If the substantive hearing is extended over a period of 10 days, it will likely strain the crowdfunding resources needed to fund this claim. At the time of writing, claimants had only reached £133,836 of their initial goal of £175,000 and the crowdfunding is set to close in seven days. While this is a blow to the plaintiffs’ funding position, they will likely now have more time to raise funds, particularly if the judges choose to put this up for sale again for the next term.

A judicial review

This judicial review is being brought on the basis of irrationality and the court will consider a number of factors to decide whether the defendants acted unlawfully, such as:

  • Whether Defendants, in their referral of COVID-19 patients to care homes in the early stages of the pandemic, acted so unreasonably that no reasonable decision maker could have made the same decision;

  • Whether the defendants considered irrelevant matters or failed to consider relevant matters; and

  • Whether the defendants acted dishonestly or in bad faith.

At the hearing, the judges considered the ground of irrationality and said they did not consider that the claimants would be able to succeed on their claims to Articles 8 and 14 ECHR and Sections 29 and 149 of the Equality Act if they did not win their case on the right to s. 2 land of life and irrationality. They indicated that they did not understand how, if the complaint failed on irrationality and Article 2, it would make a difference if the defendants had any regard for COVID-19 being particularly dangerous for the elderly and/or or disabled.

What was clear at the hearing was that there was fundamental disagreement between the parties as to the true nature of judicial review. Sir James Eadie argued the claimants were trying to introduce additional evidence to simulate a full trial with expert and witness evidence battles. The justices agreed that this was not in keeping with the spirit of judicial review and reaffirmed the role of review to review the legality of the government’s response to the pandemic in the early months. Unlike normal civil court proceedings where expert evidence would be instrumental, judges considered whether the same evidence would have a place in the judicial review process.

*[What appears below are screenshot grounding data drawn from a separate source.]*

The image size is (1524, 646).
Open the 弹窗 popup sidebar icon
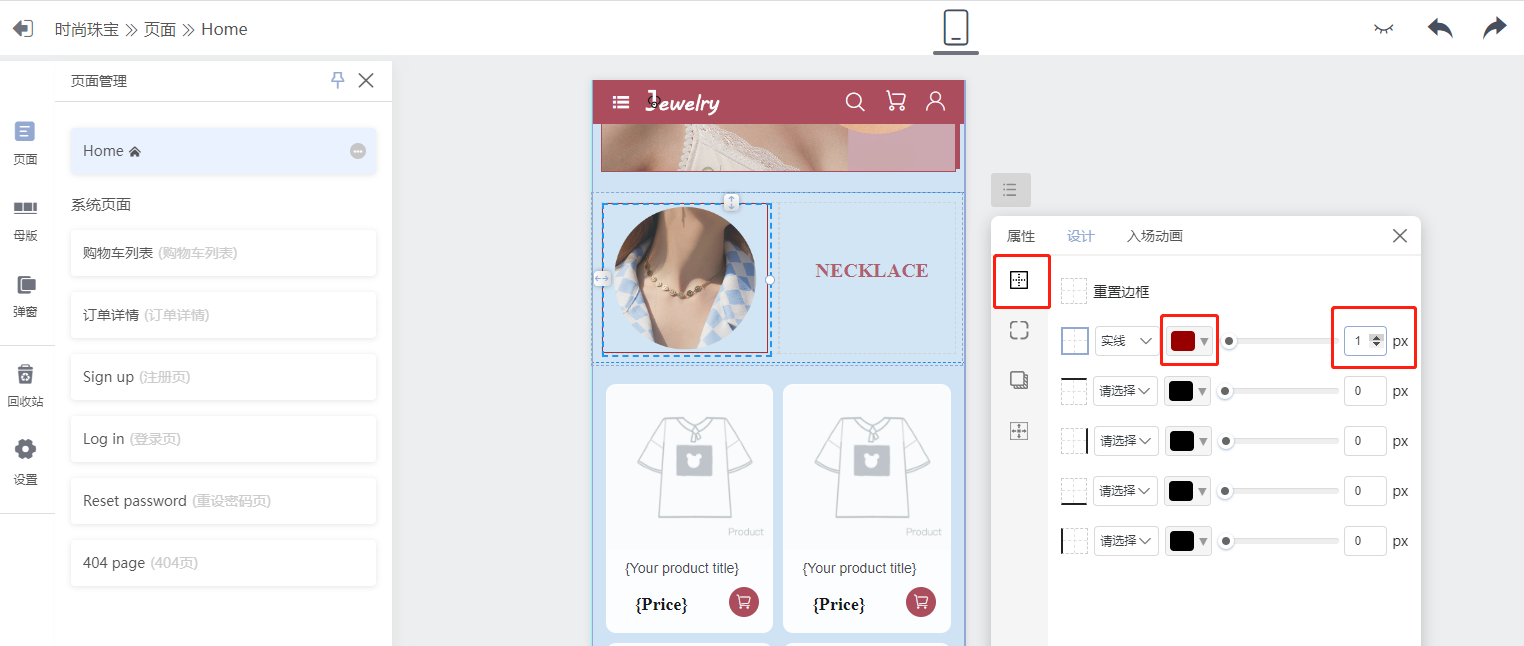click(x=25, y=296)
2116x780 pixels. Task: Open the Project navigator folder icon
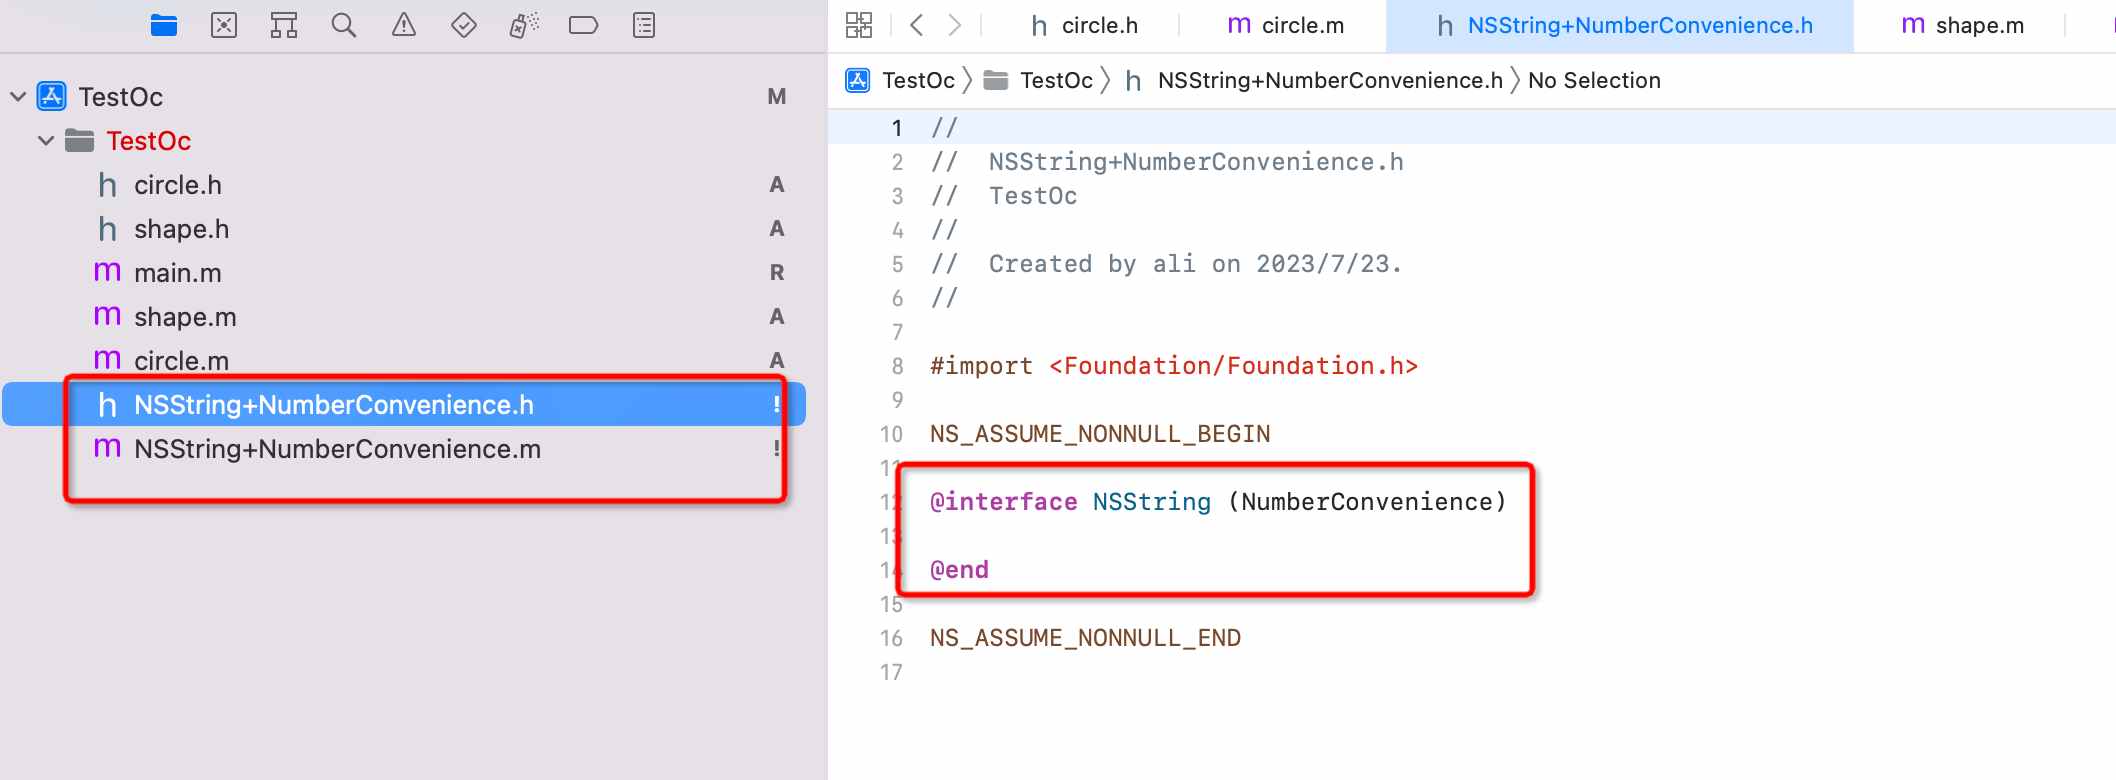point(164,25)
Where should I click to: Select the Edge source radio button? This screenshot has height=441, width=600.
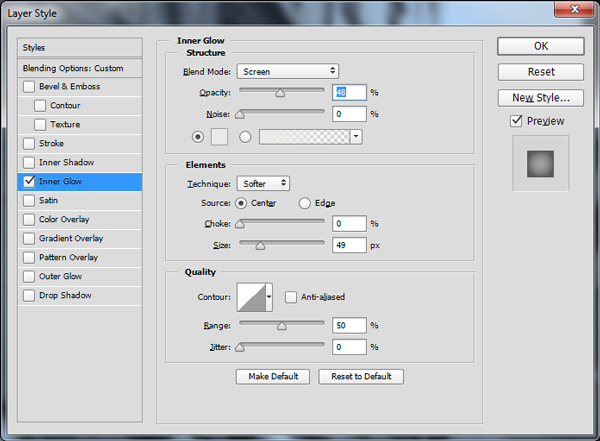tap(305, 203)
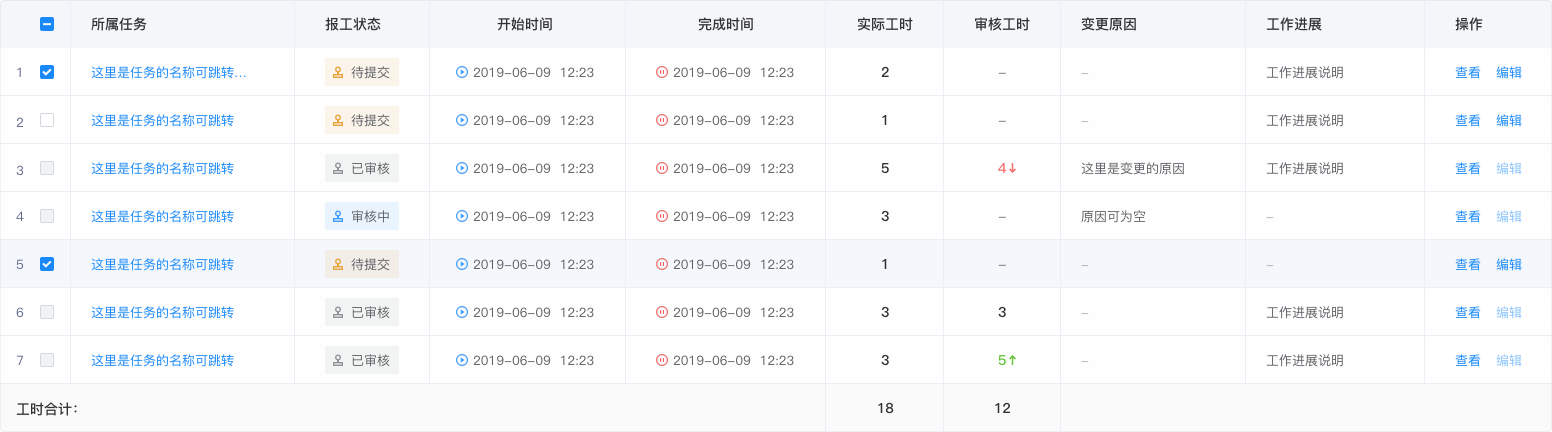This screenshot has height=432, width=1552.
Task: Click the play icon in row 1's start time
Action: click(462, 72)
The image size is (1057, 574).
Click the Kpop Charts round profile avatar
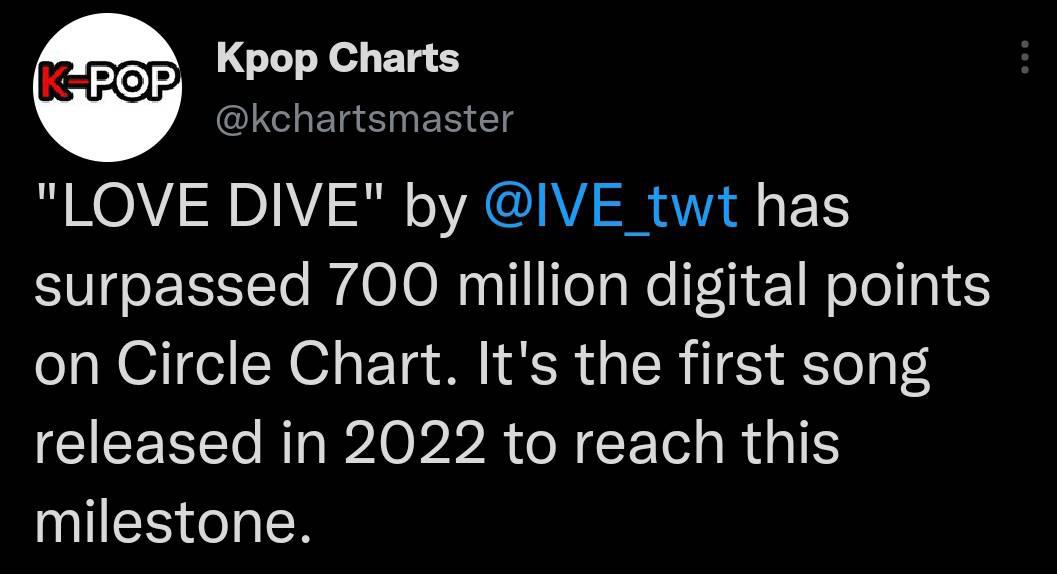(107, 87)
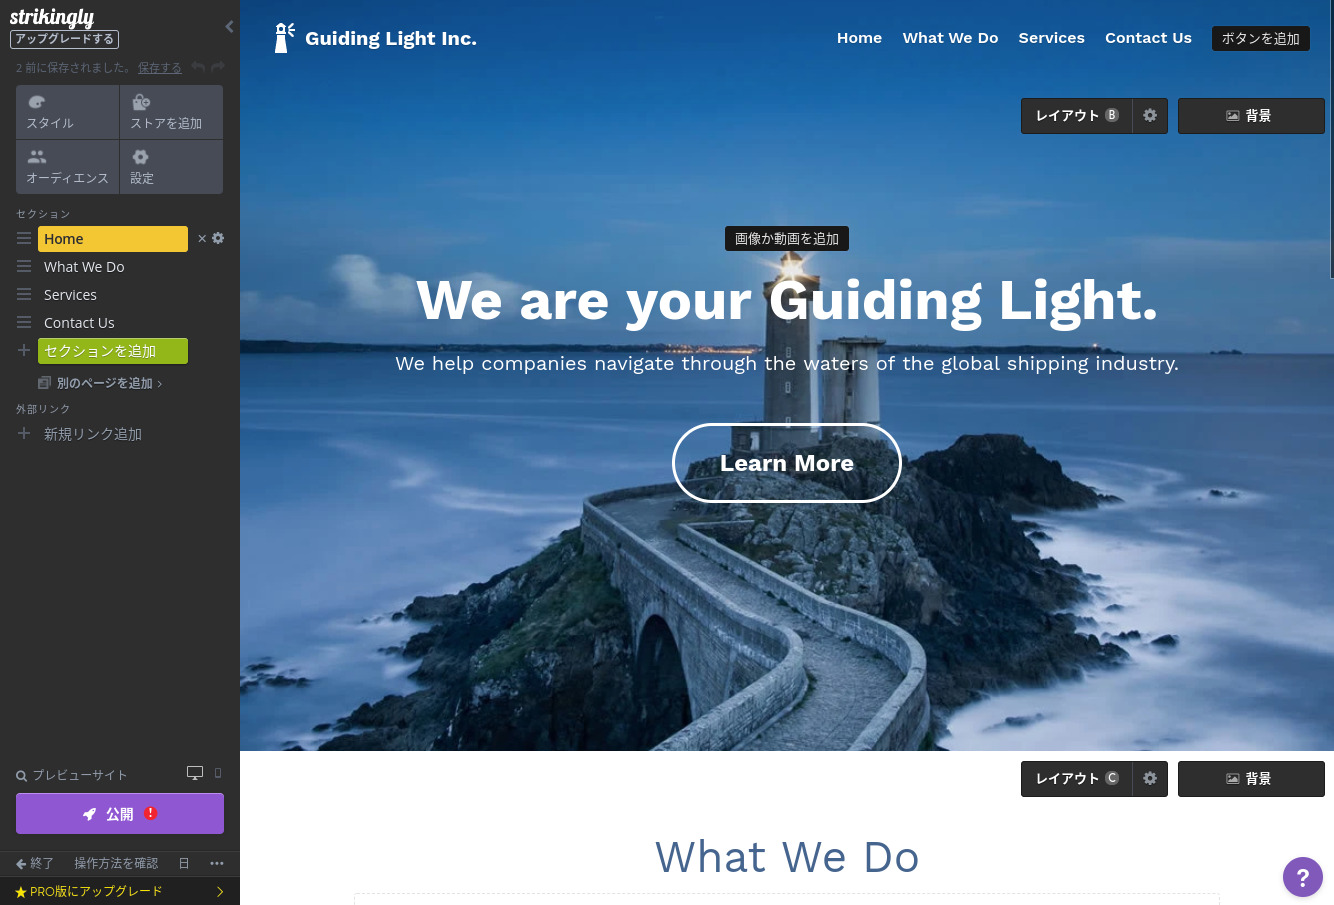
Task: Switch to mobile preview mode icon
Action: 218,773
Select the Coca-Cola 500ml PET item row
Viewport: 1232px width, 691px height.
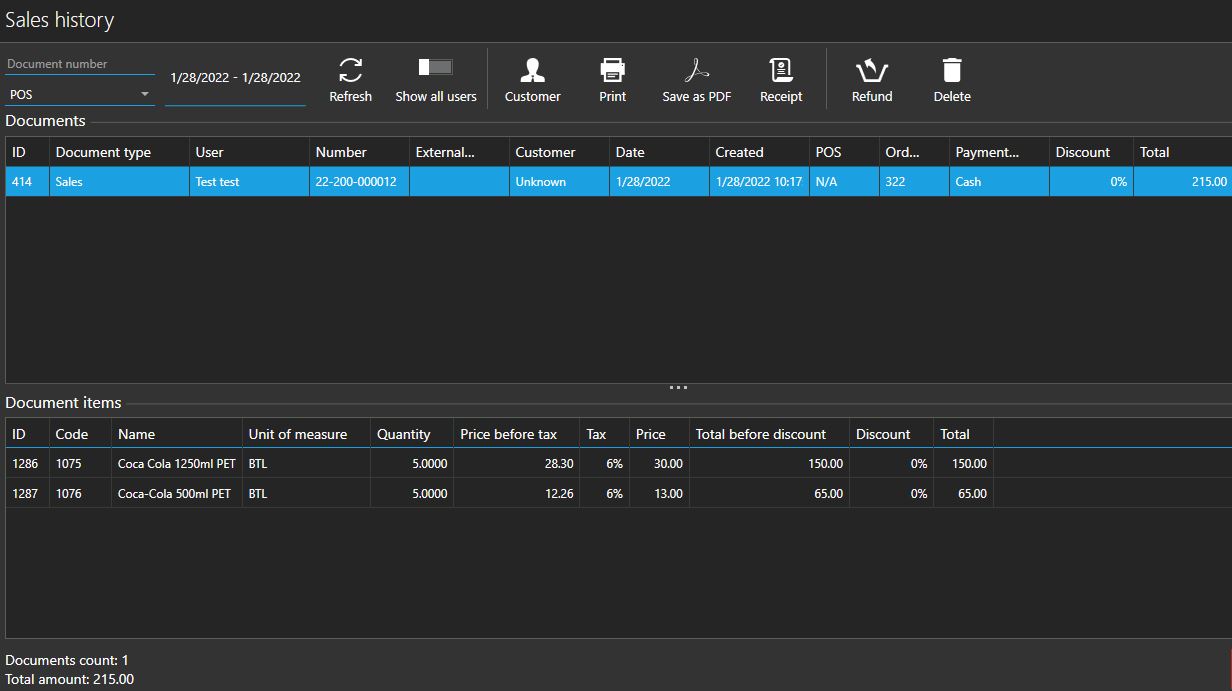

Adjourned until October 22 – Itinerary

It was finally decided to adjourn the hearing to Friday, October 22, the continuation being ordered in the previous days;

  • The parties to reduce the problems between them;

  • For applicants to submit a summary of issues in a form similar to that of a brief;

  • For plaintiffs to condense their skeleton of argument into a shorter, more succinct document, offering clear explanations of how defendants failed to protect care home residents;

  • That the plaintiffs highlight the areas of expert opinion in Professor Gordon’s testimony and explain why they are admissible;

  • Defendants to raise any objection to the admissibility of Professor Gordon’s testimony; and

  • Plaintiffs to provide an explanation of how their case could succeed on Sections 8 and 14 and Sections 29 and 149 if it were to fail on Section 2 and irrationality.

Directions will be given and a decision will be made as to the duration of the substantive hearing when the hearing resumes, which as noted above is likely to be a financial blow to the claimants, who must now fund no only an extended hearing, but their lawyer’s work before and during the hearing.

Issues such as disclosure, admissibility of evidence and specific violations will be reviewed on Friday and another blog will follow with these updates.

Originally published October 20, 2021.

The content of this article is intended to provide a general guide on the subject. Specialist advice should be sought regarding your particular situation.